His wife grinned at him, shining the flashlight in to his face. “You city boys don’t know how to do anything,” she said.
“That’s why I married you.”
As she set about removing the hub cap, he glanced up and down the black road. He thought he heard something, like something moving on the sandy ground, but a second later it was quiet again except for the insects chirping in the dry bushes, and the clatter of the hub cap hitting the ground.
“How’s it going, baby?” he asked.
“Fine,” she said. “You know, I could teach you how to do this.”
“I’ll pass,” he said, with a little chuckle, but it didn’t help dislodge the uneasy feeling in his chest, a feeling that there was something unseen lurking in the dark desert. He wished he hadn’t thought it, because his daughter sensed his anxiety and grew tense on his shoulders.
“Daddy, I’m scared,” she said.
“There’s nothing to be scared of,” he said, holding her legs a little tighter as they hung over his shoulders. He dipped down and opened the rear driver’s side door, picking up her teddy bear and handing it to her. “We’re nearly home. In fact, if the power wasn’t out, I bet we could see our house from here.”
“I want to go home now,” she said. “It’s really dark.”
“I know,” he said, glancing along the road again, as though expecting something to emerge at any second. Reflexively he moved closer to his wife, and to the white glow of the flashlight, and felt suddenly hypocritical for all those times he had told his little girl that there was no need for her to be afraid of the dark.
He let out a long, tremulous sigh and slackened his white-knuckled grip on the wheel of his stationary car, hidden away at the side of the road. He saw the red of the brake lights, the orange of the blinker as the car pulled in to the side of the road, then the white of a flashlight as three shapes emerged from the vehicle.
He watched them move to the side of the road, the mother going to the trunk, the father picking up the daughter. He could barely see, but he could tell she was smiling atop her father’s shoulders, despite being stranded in the dark. She felt safe with her parents. An uninvited laugh rose in his throat but it was drowned swiftly by a surge of rage and his hands grew tight on the wheel once more.
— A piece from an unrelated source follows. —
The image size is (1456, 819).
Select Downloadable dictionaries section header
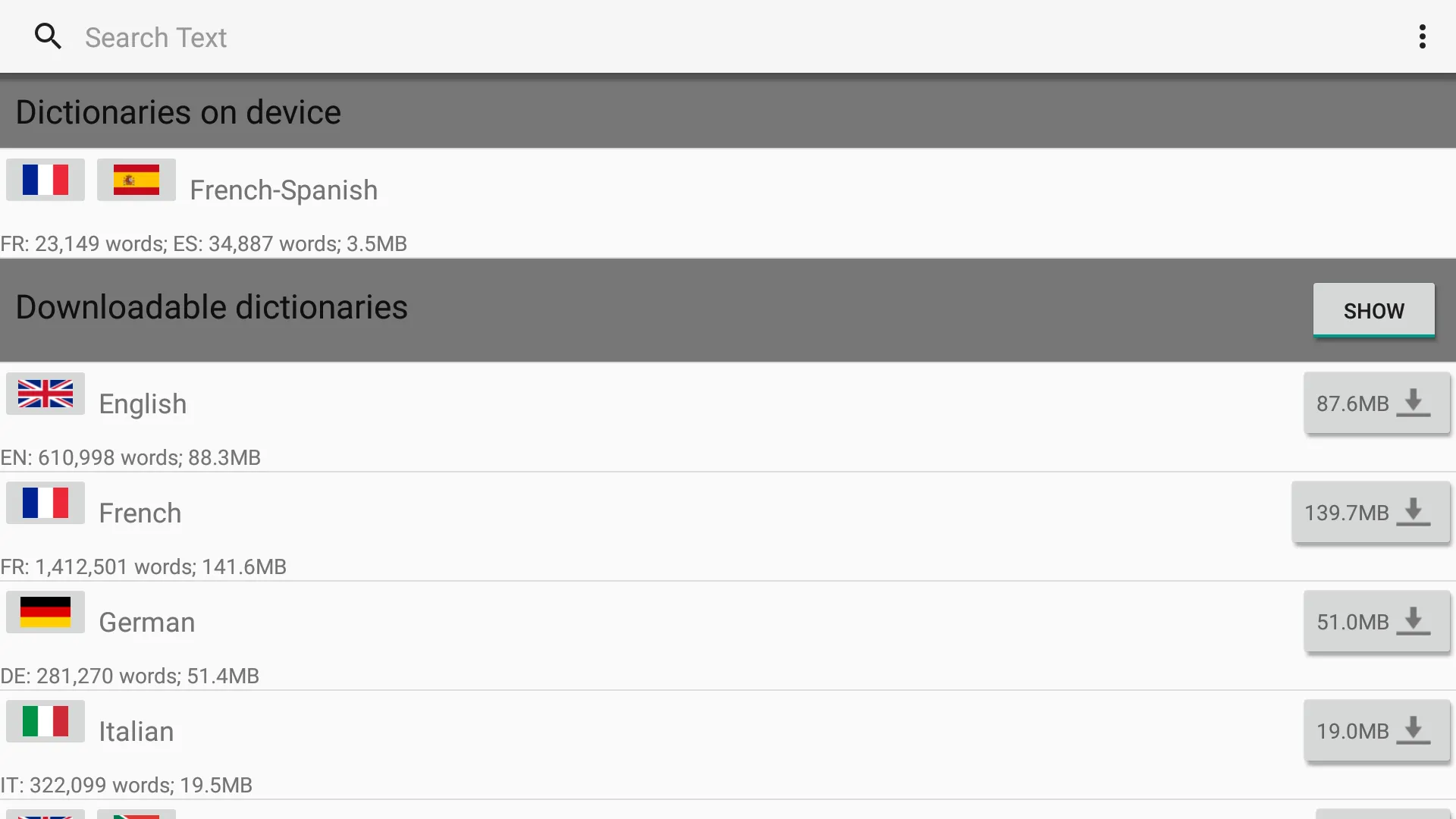(x=210, y=310)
He lay in wait as the mother jacked up the car. The father was growing uneasy. Good, he thought. He could just imagine the parents spewing platitudes and words of comfort at their daughter, as if they meant anything. They had no idea how easily they could be overpowered. No idea what danger lurked in the dark. They had each made it thirty-six years without anything terrible happening to them. They were growing cocky, smug that they had led such charmed lives, he could practically see the self-satisfaction pouring from their every smarmy, complacent, middle-class pore. But he would put an end to that soon enough.
The moon appeared from behind a thin cloud, throwing the scene on the roadside in to silver shadows. He knew that he was hidden from them, but the moonlight allowed him to see the trio much clearer now. The woman began loosening the first wheel nut, a few strands of brown hair falling over her eyes. She was wearing bootcut jeans and a sweater with a fox on it. This amused him - it was all so perfect - he almost wanted to stay and watch the monochrome scene unfold.
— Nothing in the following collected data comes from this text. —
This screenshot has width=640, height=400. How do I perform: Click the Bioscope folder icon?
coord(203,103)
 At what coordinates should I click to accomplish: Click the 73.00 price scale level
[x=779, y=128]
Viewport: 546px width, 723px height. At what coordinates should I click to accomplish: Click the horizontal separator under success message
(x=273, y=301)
Now, he thought as the mother struggled with the third nut on the burst tire. It’s time. He turned the key in the ignition and the engine growled in to life, the wheels crunching across the ground, advancing on the family. His heart was thumping harder and harder with every meter and soon they were trapped in the glare of his headlights. They all turned to watch him approach. He parked the car, careful to avoid leaving tire-tracks in the soft dirt, and stepped out in to the dark. He slammed his car door, strode towards them, clenching his damp fists.
“Hi there,” he said, meeting the father’s curious gaze with a smile. “Car trouble?”